- Piotr Ż, wykładowca akademicki i polityk z ramienia SLD, podejrzany jest o popełnianie przestępstw na szkodę studentek i doktorantek - powiedział w czwartek rano Paweł Petrykowski z dolnośląskiej policji. - Chodzi między innymi o uzależnianie wykonania czynności służbowej od uzyskania przez niego korzyści osobistej, stosowanie gróźb w celu zmuszenia do określonego zachowania, czy też doprowadzanie pokrzywdzonych kobiet podstępem do obcowania płciowego - wymienia.
Po południu rzeczniczka wrocławskiej Prokuratury Okręgowej powiedziała, że Piotr Ż. usłyszał 12 zarzutów.
- W tym za stalking, groźby, uzależnienie wykonania czynności służbowej od uzyskania przez niego korzyści osobistych oraz zarzut gwałtu – poinformowała Małgorzata Klaus.
"Ta sytuacja jest zaskoczeniem"
Jak nieoficjalnie informują śledczy, mężczyzna miał nadużywać swojej władzy nawet przez kilka lat. - Nasz wydział do walki z korpucją zgromadził mocny materiał dowodowy - mówił Petrykowski. Policja nie chce powiedzieć w jaki sposób sprawa wyszła na jaw.
Sytuacja jest zaskoczeniem dla wrocławskiego środowiska akademickiego. Rzecznik uniwersytetu mówi, że nigdy do władz uczelni nie wpłynęła żadna skarga na Piotra Ż. - Dopiero na podstawie pisma z prokuratury podjęliśmy decyzję o zawieszeniu profesora - informuje Jacek Przygocki, rzecznik UWr.

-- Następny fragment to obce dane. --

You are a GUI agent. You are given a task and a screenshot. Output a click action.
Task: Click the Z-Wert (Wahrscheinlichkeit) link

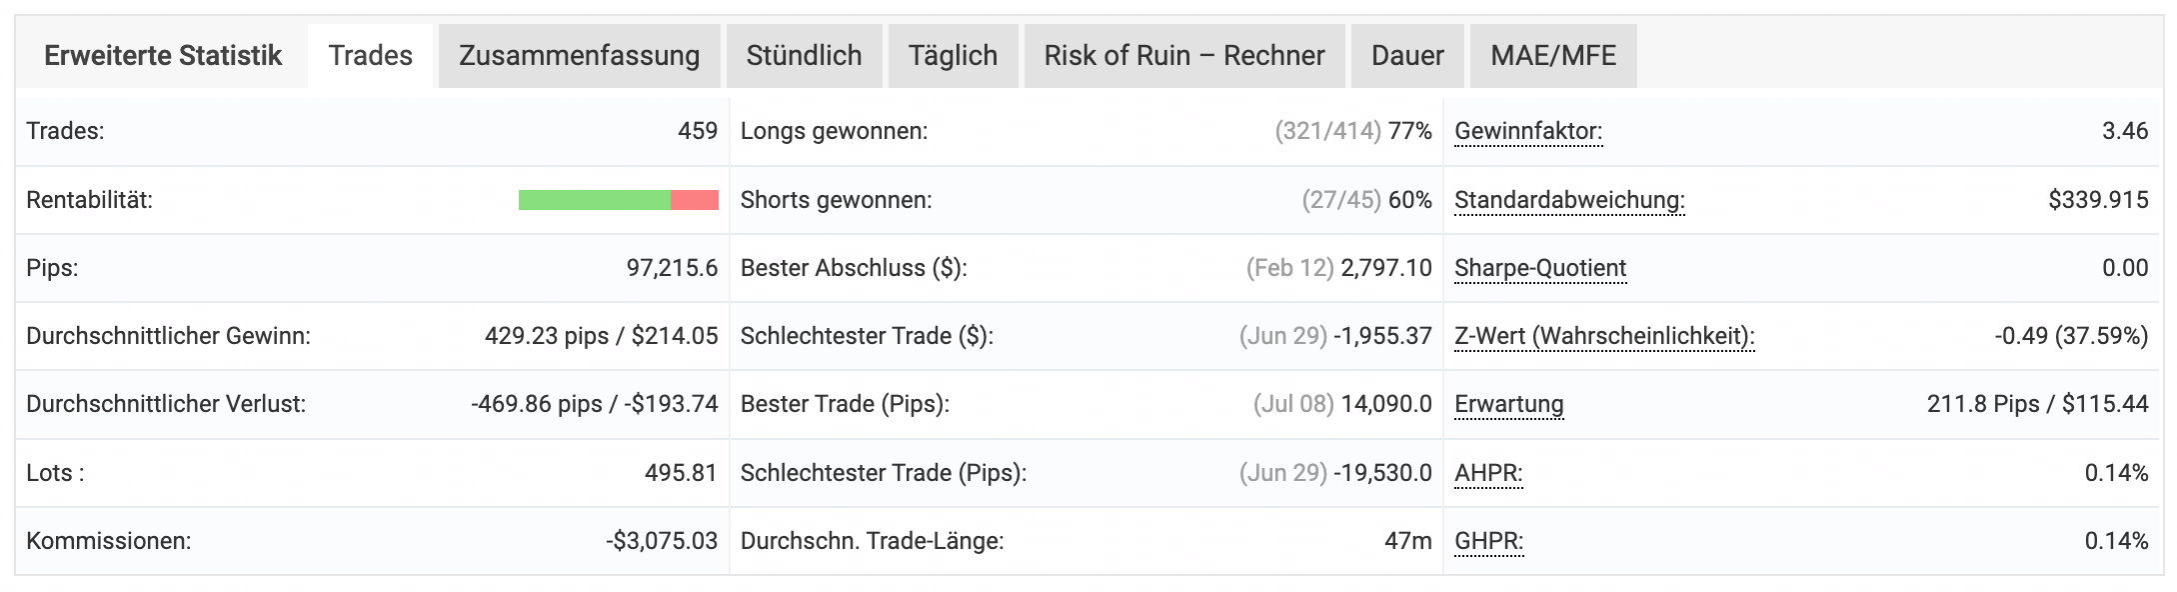pyautogui.click(x=1604, y=336)
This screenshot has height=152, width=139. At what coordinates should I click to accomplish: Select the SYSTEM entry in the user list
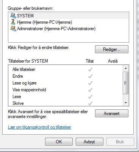[x=69, y=16]
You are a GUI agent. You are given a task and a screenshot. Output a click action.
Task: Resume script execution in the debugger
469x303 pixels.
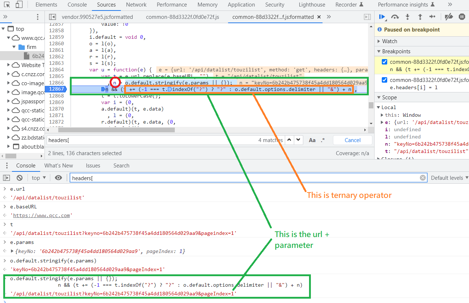[382, 17]
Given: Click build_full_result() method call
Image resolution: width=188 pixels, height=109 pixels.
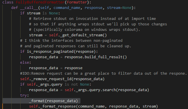Looking at the screenshot, I should click(x=106, y=57).
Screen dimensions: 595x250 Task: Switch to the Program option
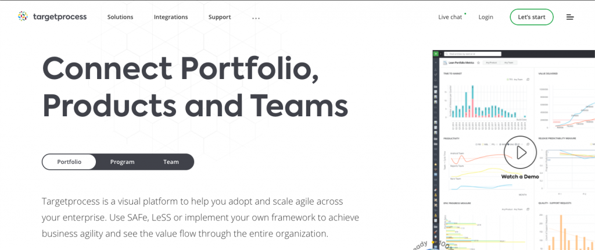122,162
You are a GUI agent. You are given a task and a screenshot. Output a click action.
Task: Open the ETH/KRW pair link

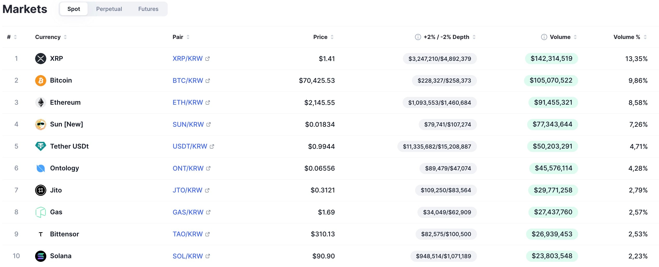point(188,102)
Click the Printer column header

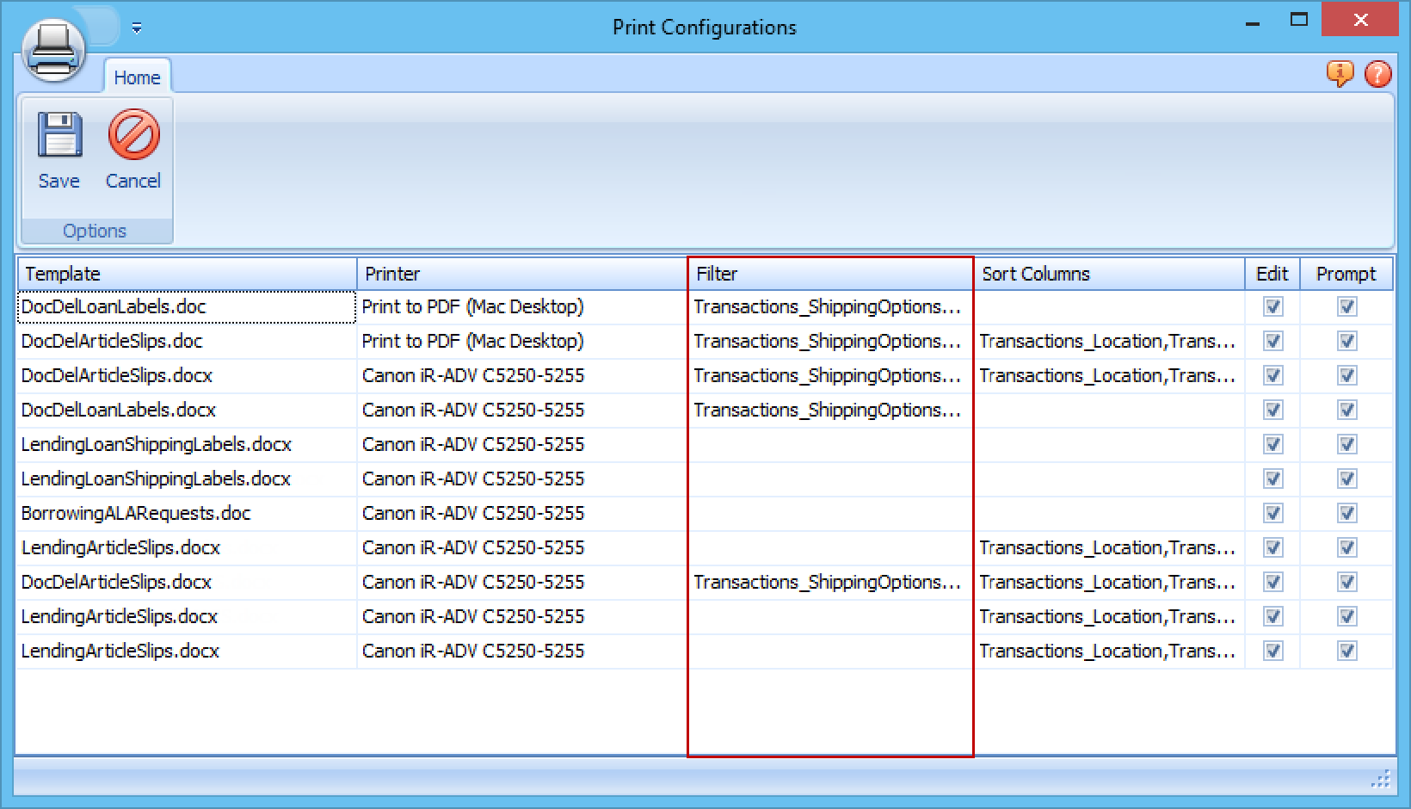(521, 274)
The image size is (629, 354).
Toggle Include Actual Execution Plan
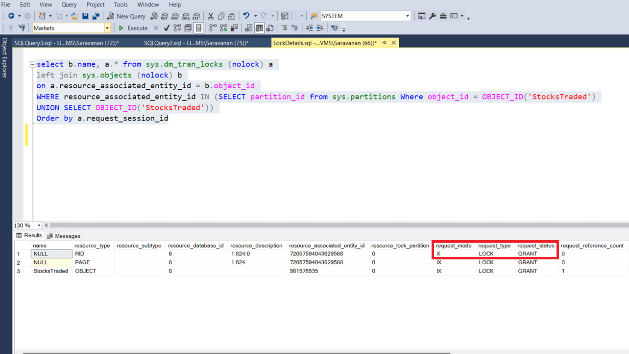point(213,28)
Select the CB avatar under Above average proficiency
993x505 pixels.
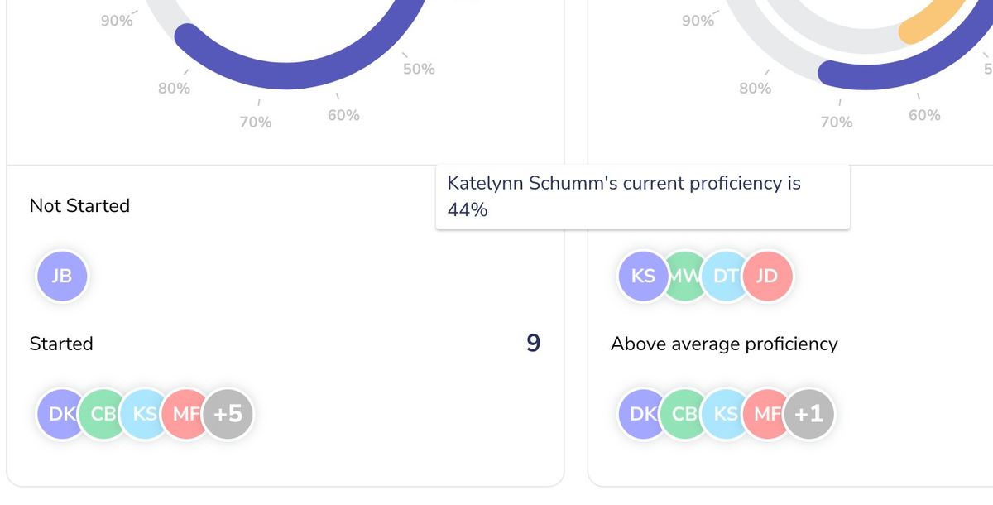click(682, 412)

"Miał inny stosunek do dziewczyn"
Co innego twierdzą studetki socjologii, które miały zajęcia z zatrzymanym profesorem. W rozmowie z TVN24, jedna z nich opowiada, że Piotrowi Ż. zdarzało się powiedzieć "jesteś ładna, dostaniesz piątkę" do jej koleżanek. - Dało się zauważyć, że miał inny stosunek do dziewczyn, ale to było takie podśmiechiwanie. Nigdy nie słyszałam o żadnej propozycji seksu za ocenę, ale wiem, że zaliczenia odbywały się indywidualnie w jego gabinecie - dodaje.
Wykładowcy grozi 12 lat więzienia
Piotr Ż. został zatrzymany we wtorek rano w swoim mieszkaniu. W czwartek wrocławski sąd odrzucił wniosek o tymczasowe aresztowanie mężczyny. Naukowiec prostu z sądu wyszedł na wolność.

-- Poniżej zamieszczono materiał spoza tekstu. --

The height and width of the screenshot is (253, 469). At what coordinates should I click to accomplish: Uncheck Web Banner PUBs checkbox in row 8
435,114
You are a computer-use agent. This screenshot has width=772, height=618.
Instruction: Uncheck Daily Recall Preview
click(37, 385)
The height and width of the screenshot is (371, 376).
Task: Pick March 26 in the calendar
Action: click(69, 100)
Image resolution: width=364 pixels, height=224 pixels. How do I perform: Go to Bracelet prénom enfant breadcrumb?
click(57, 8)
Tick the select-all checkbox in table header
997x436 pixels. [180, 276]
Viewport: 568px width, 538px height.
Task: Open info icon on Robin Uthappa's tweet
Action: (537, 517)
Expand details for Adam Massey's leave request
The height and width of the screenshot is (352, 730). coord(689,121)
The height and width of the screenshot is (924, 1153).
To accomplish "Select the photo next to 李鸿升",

Piotr Ż. jest pracownikiem Instytutu Socjologii Uniwersytetu Wrocławskiego. - Profesor został już zawieszony w pełnieniu obowiązków. Sprawą zajmie się rzecznik dyscyplinarny uniwersytetu. Jeśli podejrzenia się potwierdzą, profesor zostanie usunięty z uczelni – mówi dr Jacek Przygodzki, rzecznik UWr.

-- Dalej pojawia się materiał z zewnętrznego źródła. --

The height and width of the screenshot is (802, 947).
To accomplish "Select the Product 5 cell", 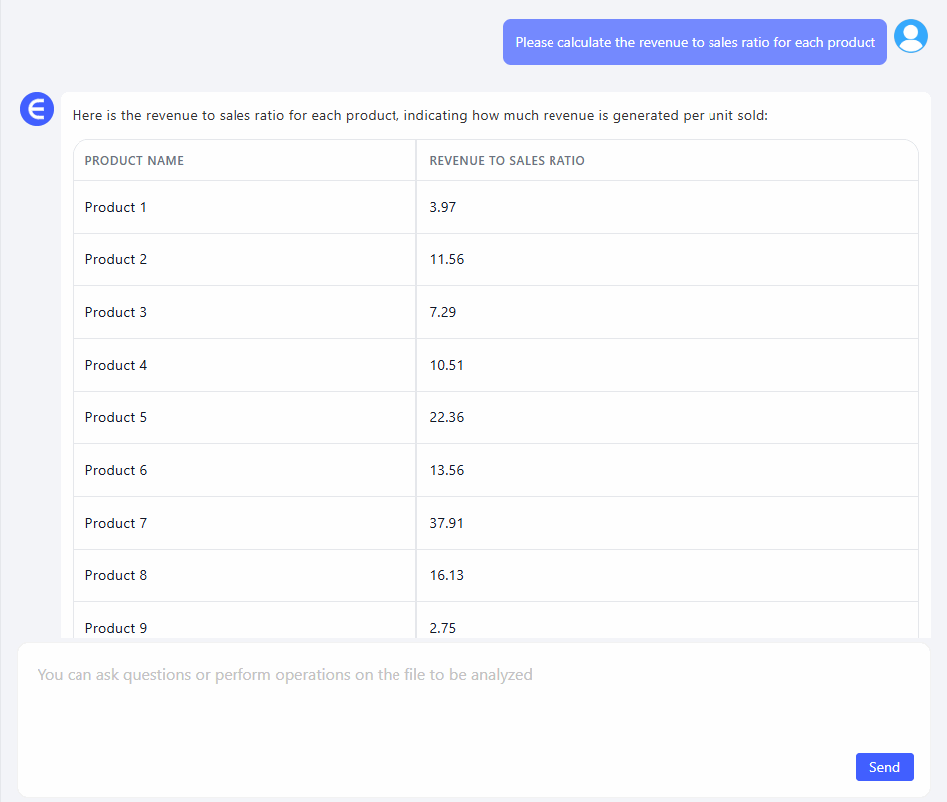I will click(116, 417).
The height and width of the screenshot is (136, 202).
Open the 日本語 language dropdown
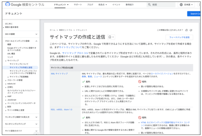188,5
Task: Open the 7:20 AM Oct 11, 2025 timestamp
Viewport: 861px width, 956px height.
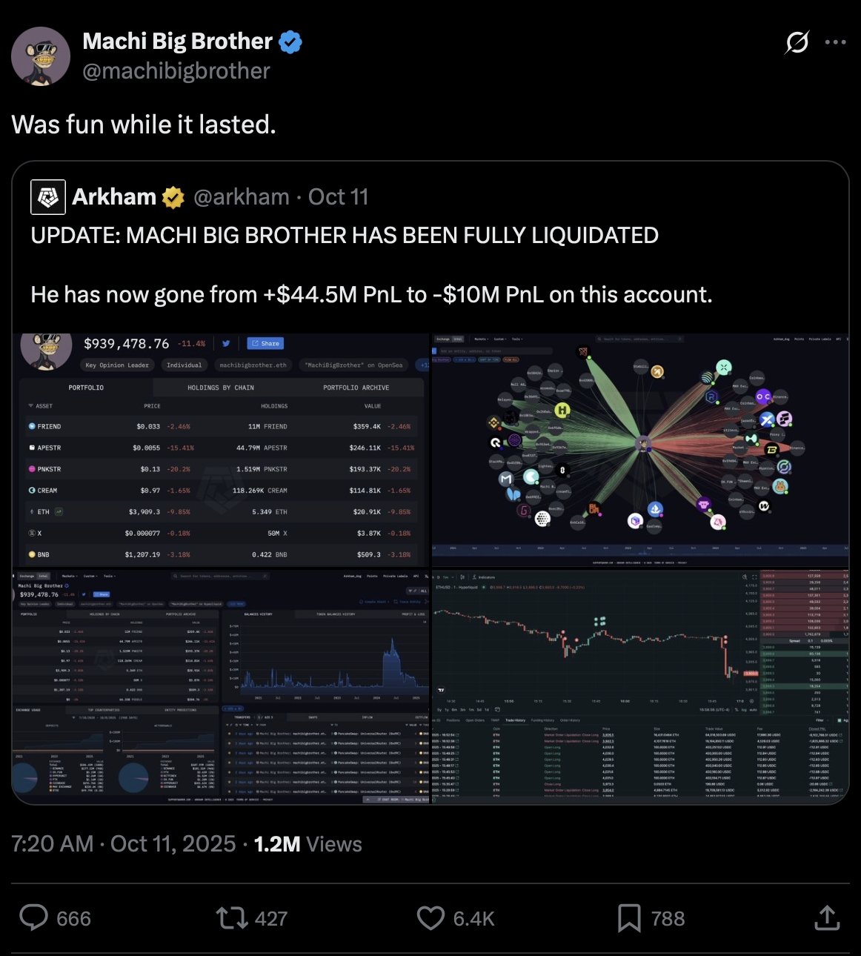Action: (x=123, y=844)
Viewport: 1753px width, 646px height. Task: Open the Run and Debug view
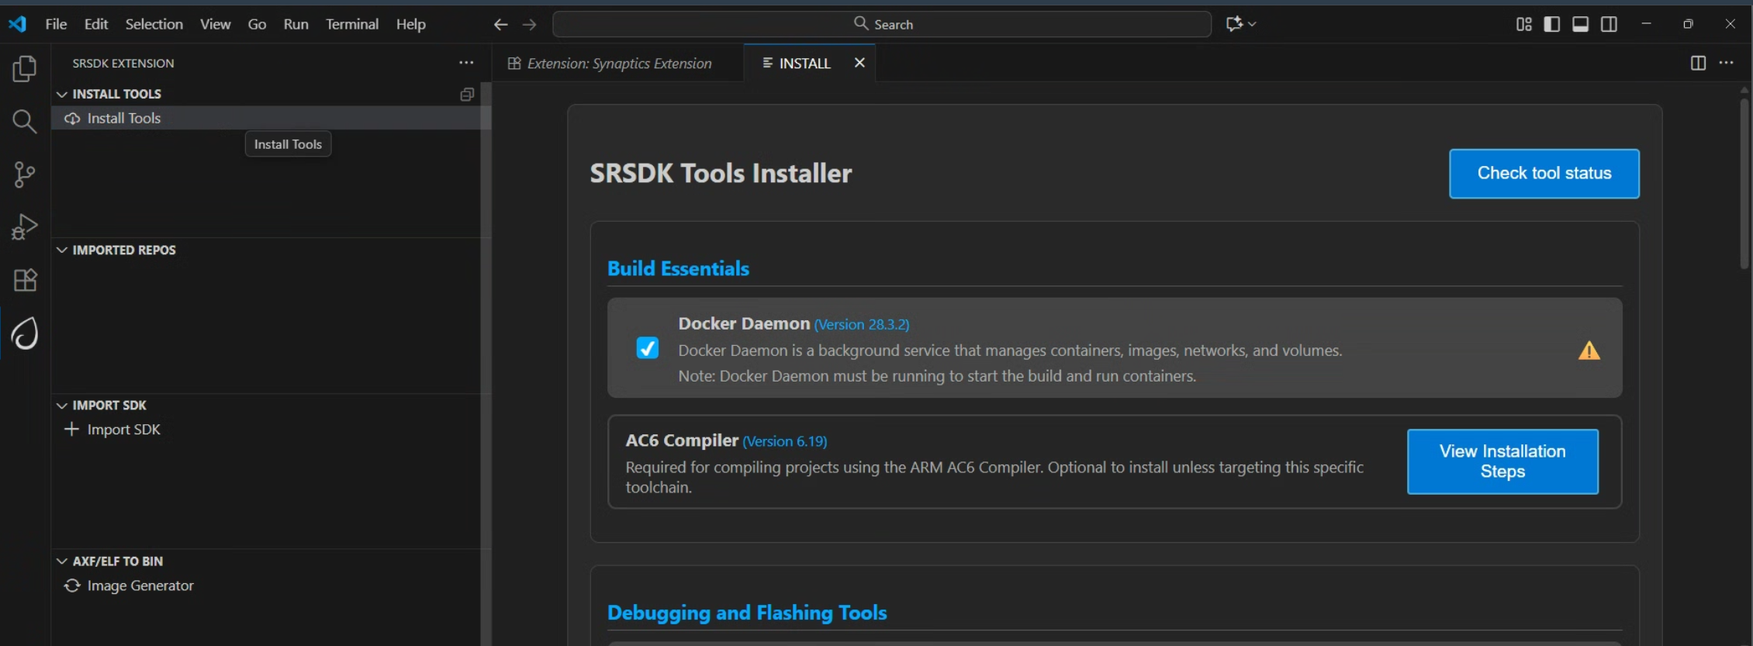coord(24,227)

Poza pracą na uczelni mężczyzna działał też w Sejmiku Województwa Dolnośląskiego z ramienia Sojuszu Lewicy Demokratycznej. Był w gronie ewentualnych kandydatów na prezydenta Wrocławia. "Piotr Ż., członek wrocławskiego SLD, został zatrzymany przez policję. Sprawa dotyczy jego osobistych relacji ze studentami. Do momentu wyjaśnienia sprawy jego członkostwo w partii zostaje zawieszone" – czytamy w oświadczeniu jakie Czesław Cyryl, przewodniczący SLD we Wrocławiu, opublikował na stronie partii.